But the paneled room folded itself through a dozen impossible angles, tumbling away into cyberspace like an origami crane.

FIFTEEN

“YOU TRYIN’ TO break my record, son?” the Flatline asked. “You were braindead again, five seconds.”

“Sit tight,” Case said, and hit the simstim switch.

She crouched in darkness, her palms against rough concrete.

CASE CASE CASE CASE. The digital display pulsed his name in alphanumerics, Wintermute informing her of the link.

“Cute,” she said. She rocked back on her heels and rubbed her palms together, cracked her knuckles. “What kept you?”

TIME MOLLY TIME NOW.

She pressed her tongue hard against her lower front teeth. One moved slightly, activating her microchannel amps; the random bounce of photons through the darkness was converted to a pulse of electrons, the concrete around her coming up ghost-pale and grainy. “Okay, honey. Now we go out to play.”

Her hiding place proved to be a service tunnel of some kind. She crawled out through a hinged, ornate grill of tarnished brass. He saw enough of her arms and hands to know that she wore the polycarbon suit again.
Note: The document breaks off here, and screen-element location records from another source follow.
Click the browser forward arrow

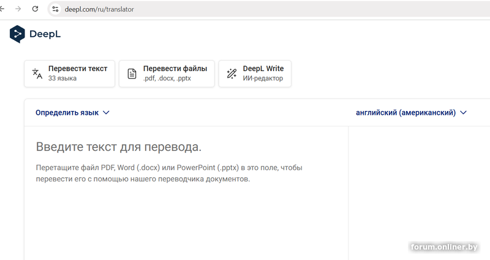pos(18,9)
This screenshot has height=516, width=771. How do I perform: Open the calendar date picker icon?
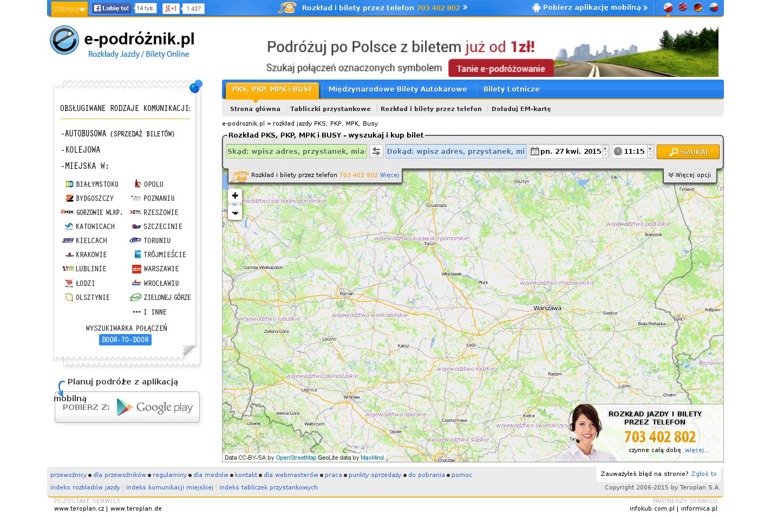point(534,152)
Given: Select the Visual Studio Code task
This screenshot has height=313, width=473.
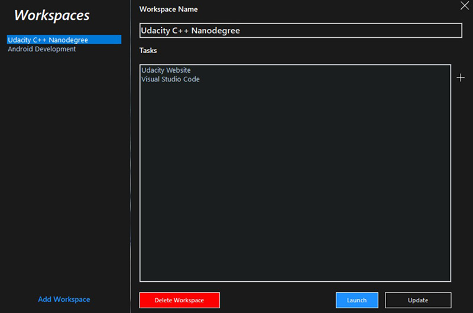Looking at the screenshot, I should (170, 79).
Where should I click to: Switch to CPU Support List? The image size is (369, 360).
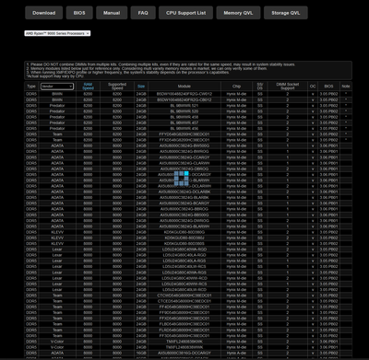[185, 13]
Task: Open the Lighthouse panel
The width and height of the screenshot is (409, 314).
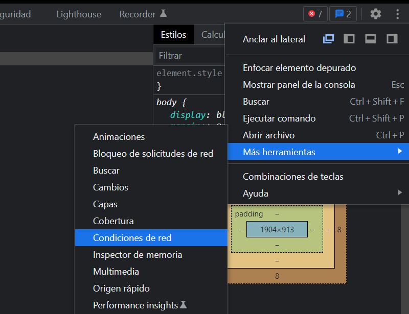Action: click(79, 14)
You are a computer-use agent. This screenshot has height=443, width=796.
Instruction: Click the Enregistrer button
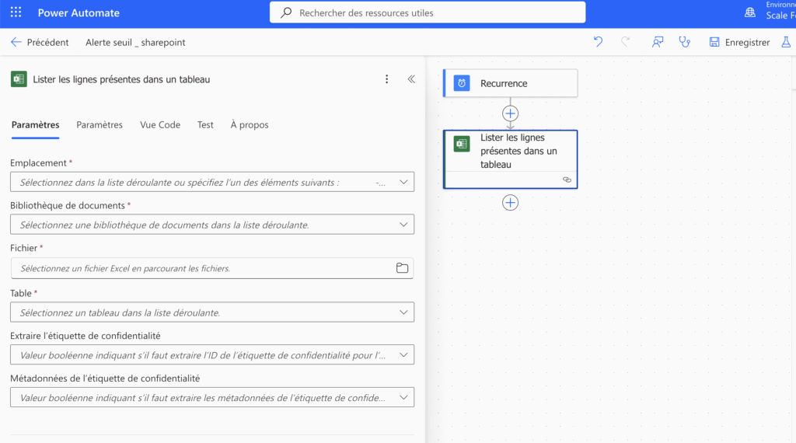[739, 42]
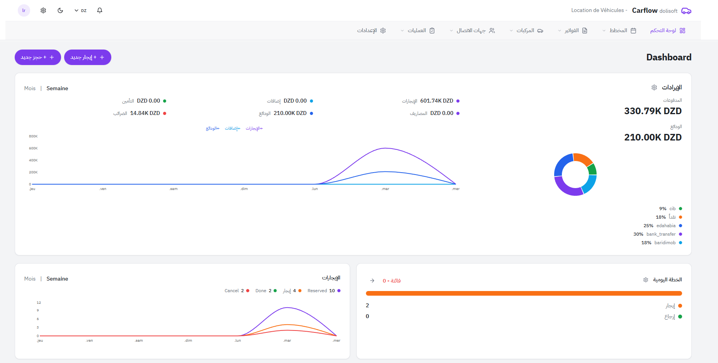Expand the المركبات menu
Viewport: 718px width, 363px height.
[x=526, y=31]
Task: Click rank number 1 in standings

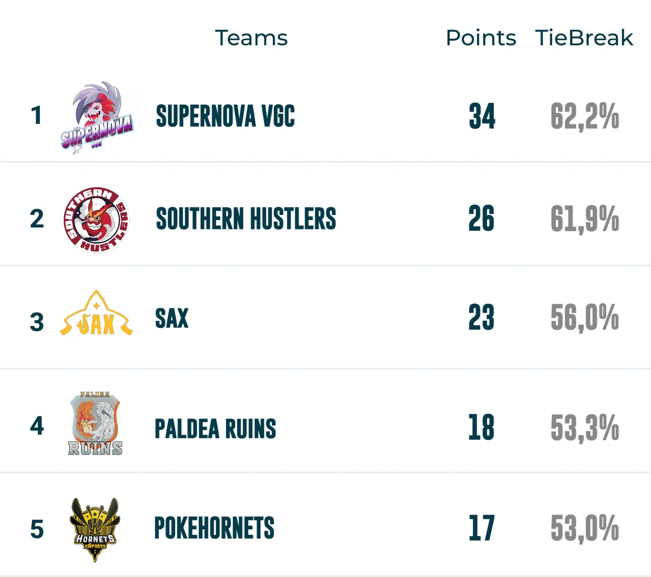Action: click(37, 116)
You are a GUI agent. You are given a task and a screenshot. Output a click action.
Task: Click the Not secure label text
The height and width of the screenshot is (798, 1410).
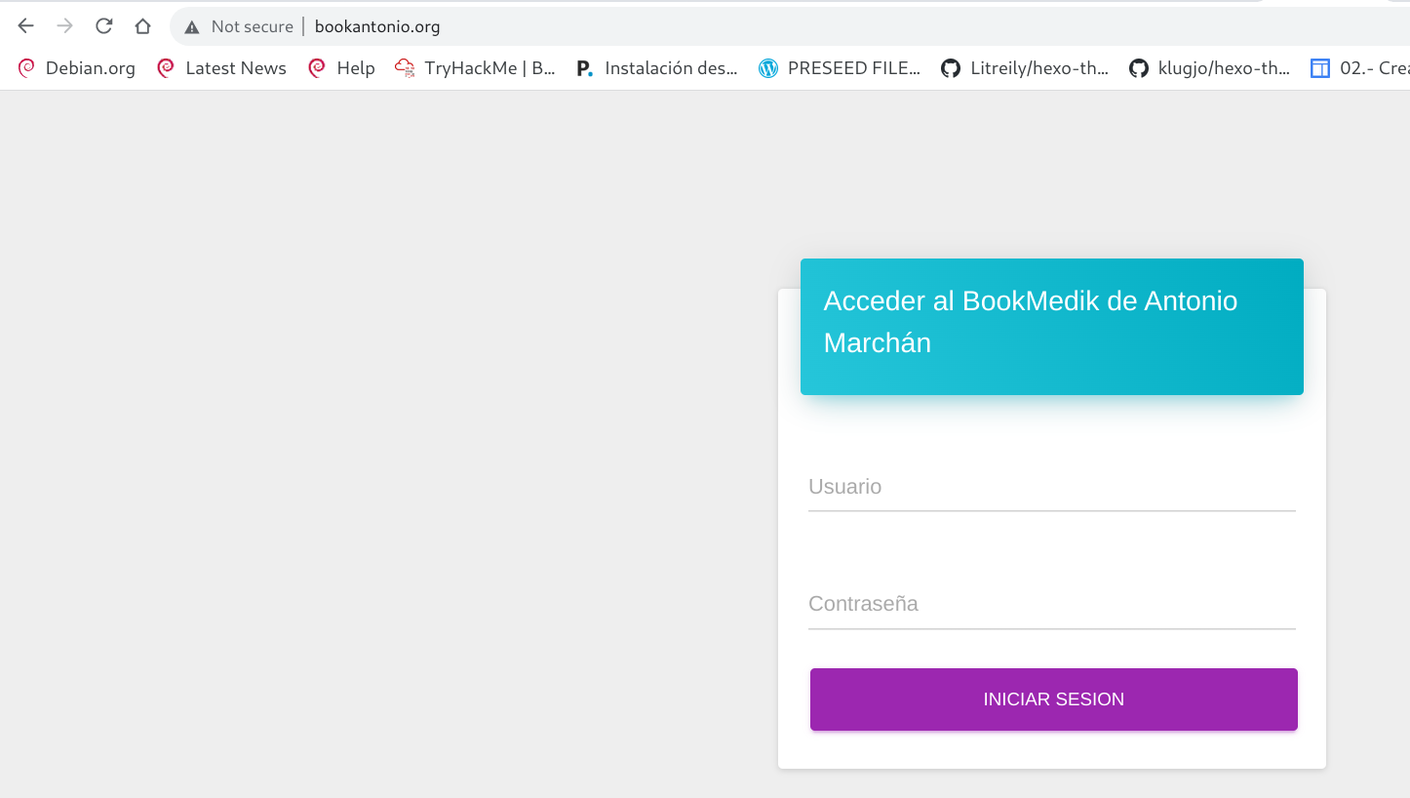coord(253,27)
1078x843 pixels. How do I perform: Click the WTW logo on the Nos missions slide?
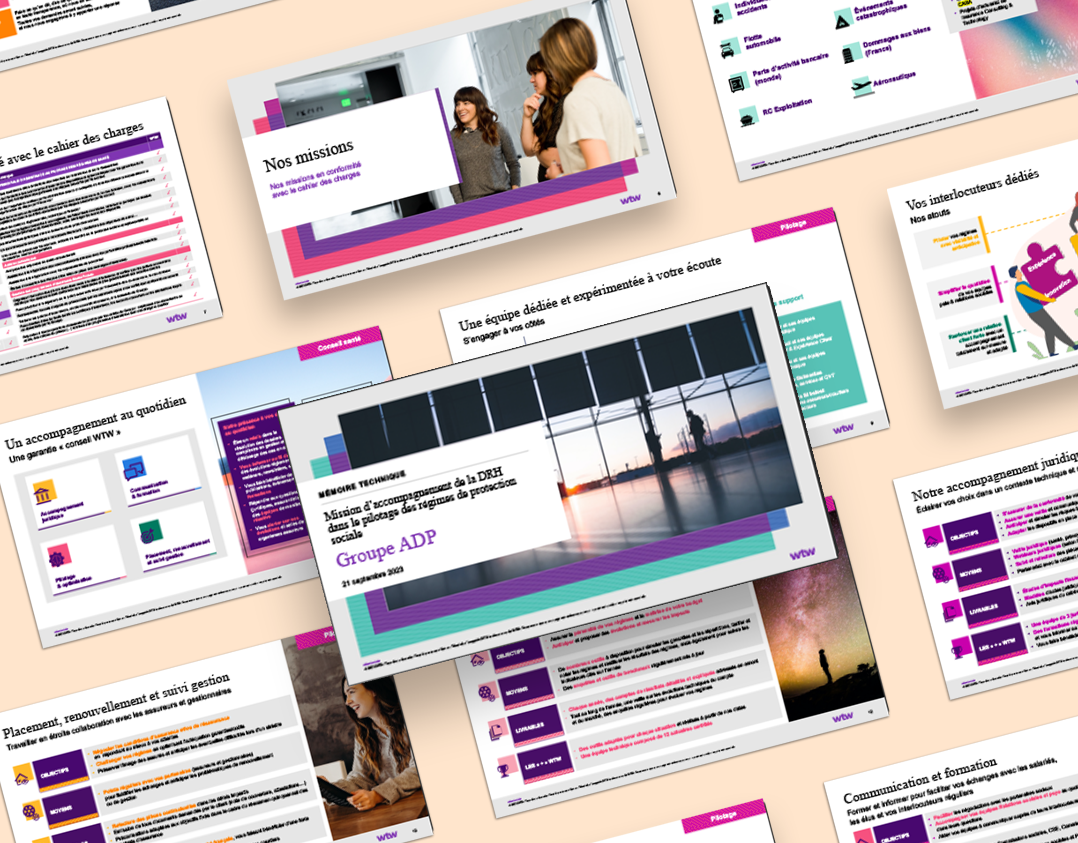tap(630, 200)
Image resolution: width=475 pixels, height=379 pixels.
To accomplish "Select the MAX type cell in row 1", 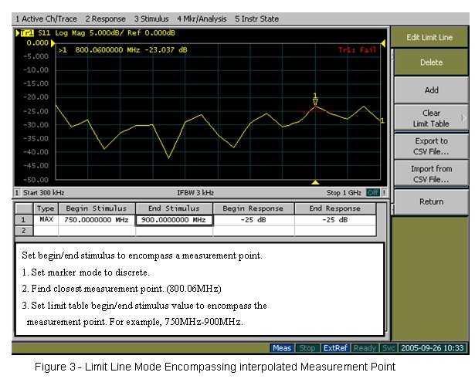I will click(46, 219).
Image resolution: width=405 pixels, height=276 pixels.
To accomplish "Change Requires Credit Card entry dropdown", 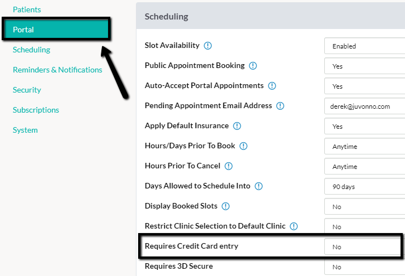I will click(x=363, y=246).
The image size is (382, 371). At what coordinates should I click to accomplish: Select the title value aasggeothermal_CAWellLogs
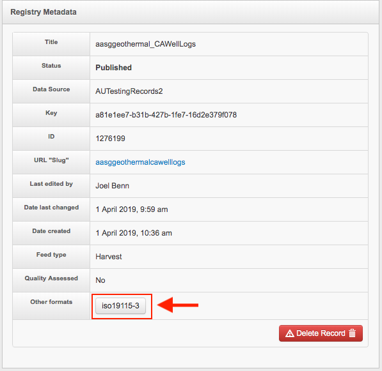click(x=145, y=44)
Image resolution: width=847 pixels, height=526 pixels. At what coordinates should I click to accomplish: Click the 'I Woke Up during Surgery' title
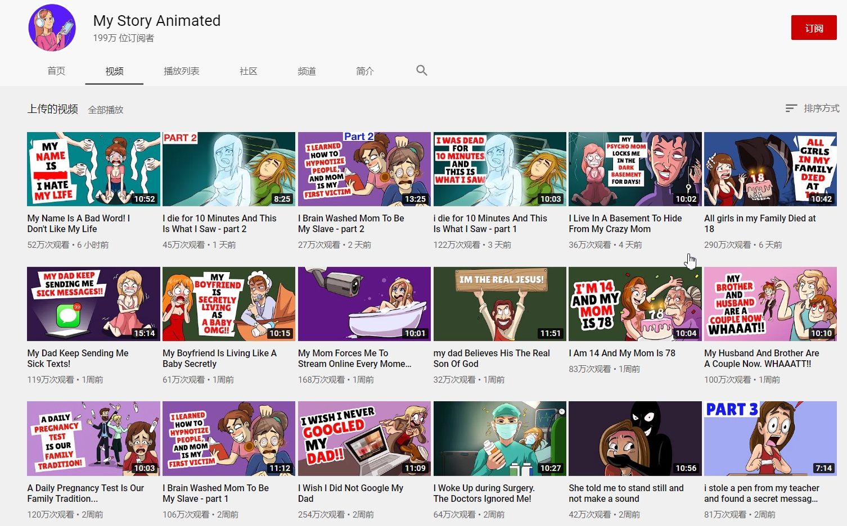pos(484,493)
Under the plastic, he felt the familiar tension of thin tight leather. There was something slung under her arm in a harness or holster. She stood up, unzipped the suit and touched the checkered plastic of a pistolgrip.

“Hey, Case,” she said, barely voicing the words, “you listening? Tell you a story. . . . Had me this boy once. You kinda remind me . . .” She turned and surveyed the corridor. “Johnny, his name was.”

The low, vaulted hallway was lined with dozens of museum cases, archaic-looking glass-fronted boxes made of brown wood. They looked awkward there, against the organic curves of the hallway’s walls, as though they’d been brought in and set up in a line for some forgotten purpose. Dull brass fixtures held globes of white light at ten-meter intervals. The floor was uneven, and as she set off along the corridor, Case realized that hundreds of small rugs and carpets had been put down at random. In some places, they were six deep, the floor a soft patchwork of handwoven wool.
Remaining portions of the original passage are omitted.